第7話 我が子との生活の中で|わたしの音楽ヒストリー

一人目の子どもが生まれたばかりの頃は、戸惑うことばかりで四苦八苦。 

子育てって、仕事のような締切がないから、終わりが見えなくて、どうすれば正解なのか、これで本当に大丈夫かな?と不安でした。

健診の紙に書いてある質問項目の「いいえ・はい」を見て心配になったり。

雑誌やネットを見ては「●ヶ月になったから●●しなきゃ!」という気持ちが強かったなぁ… 


それでも日々の生活リズムがなんとなくできてくると、今度は毎日何して過ごそうかなぁと頭を悩ませるようになりました。 


調布には、児童館の「赤ちゃんひろば」や、すこやかのコロパン(調布ママなら絶対知ってる支援センターの子育て支援事業)、プレイセンターなんかもあって、気軽に利用できるお出かけ先がいろいろありますよね! 

わたし自身も、そういうところで知り合いが少しずつ増えていって心強かったです。お友だちと一緒に良さそうな講座やお出かけ先を見つけては、あちこち出かけていました。


その頃、ママ友から「リトミックか音楽教室に行こうと思ってるんだ」と聞いて、我が子の習い事にリトミックを考えるようになったんです。 

1歳頃から習いに行けるところがあるんだ!と知ったのと同時に「あれ、もしかして、リトミックを教えられるかも?教えてみたいかも!」という思いがフツフツと湧き上がってきました。   


だけど、わたしが知っていたのは、音大の授業で受けていた音大生のためのリトミック。

子ども向け、ベビー向けにどんなことができるのか、ちゃんと知りたくなって、あらためてリトミックを勉強してみることにしたら、子どもより自分がドハマり!したのでした。 

勉強すればするほど、初めてのピアノの生徒さんを持ったあのときに知っていたらどんなに良かっただろう!と何度も何度も思いました。


音楽教えるのではなく、音楽教えるという考え方は、私が目指すレッスンそのもの。 

楽器の演奏指導にかたよらない音楽教育というところにも惹かれて、もっとこのメソッドを知りたい!と学び直し、国際免許に準じたリトミックの先生になれるよう現在も研鑽を続けています。

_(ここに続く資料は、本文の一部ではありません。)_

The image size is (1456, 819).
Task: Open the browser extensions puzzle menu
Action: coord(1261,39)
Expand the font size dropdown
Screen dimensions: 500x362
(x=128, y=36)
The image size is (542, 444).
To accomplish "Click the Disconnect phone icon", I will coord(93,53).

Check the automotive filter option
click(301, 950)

リトミックの指導者資格って、たった1日で取れるものから、何年も何年もかけてじっくり学ぶものまで本当に多種多様。これについては、また別の機会に語りたいくらいです!


2015 年、調布でリトミックとピアノの教室 ORINAS Music Room を立ち上げ、以来ご縁のあった方々と音楽の時間を過ごしてきました。教室立ち上げ当初に1〜2歳だった生徒さんたちは、2025年の春には6年生!もうすぐ背丈も抜かれそうです!


わたしが生徒さんたちに伝えられることは、膨大な音楽の学びのうちのほんのひと握り。 

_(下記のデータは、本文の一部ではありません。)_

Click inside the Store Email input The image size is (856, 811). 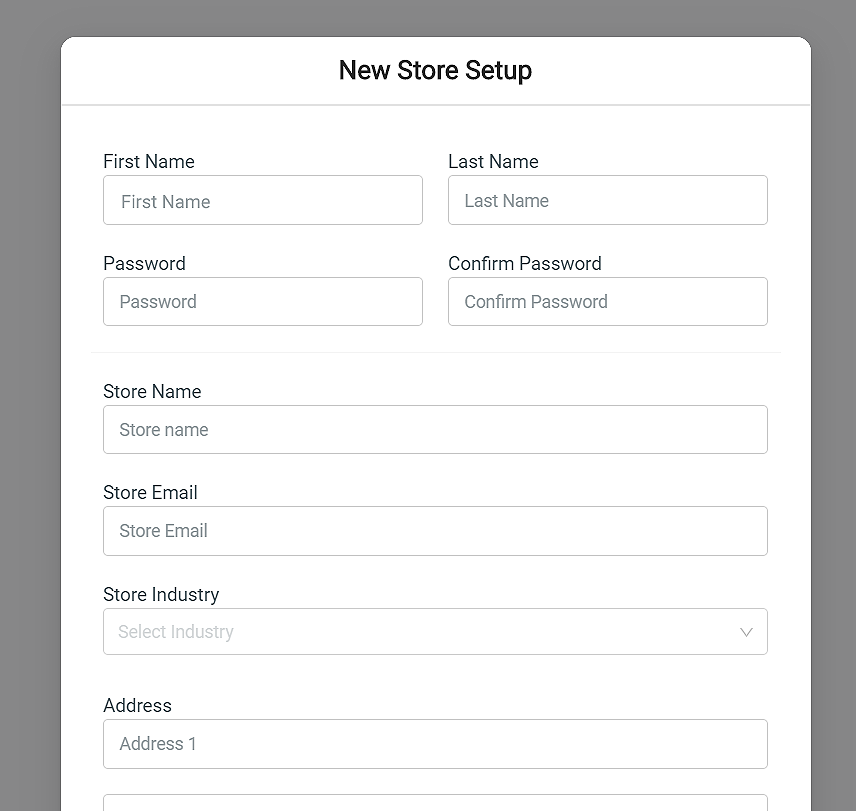tap(435, 531)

だけど、4歳のわたしが感じた気持ちの高ぶりや、音楽が素敵なものだと感じ続けてきた気持ちを、少しでも伝えたい!

 

今すぐに「すごいね!」と称賛されるような技術や知識をつめこむのではなく、10 年後、お子さま自身が「自分には音楽があって良かった」「ピアノを続けてきて良かった」と思えるようなレッスンを積み重ねたいと思っています。

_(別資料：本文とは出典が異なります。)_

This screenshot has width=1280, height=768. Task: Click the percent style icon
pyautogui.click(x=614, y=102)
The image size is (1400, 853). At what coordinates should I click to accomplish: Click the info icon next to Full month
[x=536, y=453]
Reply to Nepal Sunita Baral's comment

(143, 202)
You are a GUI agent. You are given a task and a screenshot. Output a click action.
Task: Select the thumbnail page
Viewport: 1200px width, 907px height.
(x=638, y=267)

小さなわたしが憧れた「音楽教室のイワサキ先生」に近づけているといいなと思いながら、今日もピアノに向かっています。 


最後まで読んでくださってありがとうございます! 

わたしの音楽ヒストリー、今はここまでです。 

この先は、ご縁のあったあなたや、あなたのお子さまと一緒に、歩んでいけたらいいな! と思っています。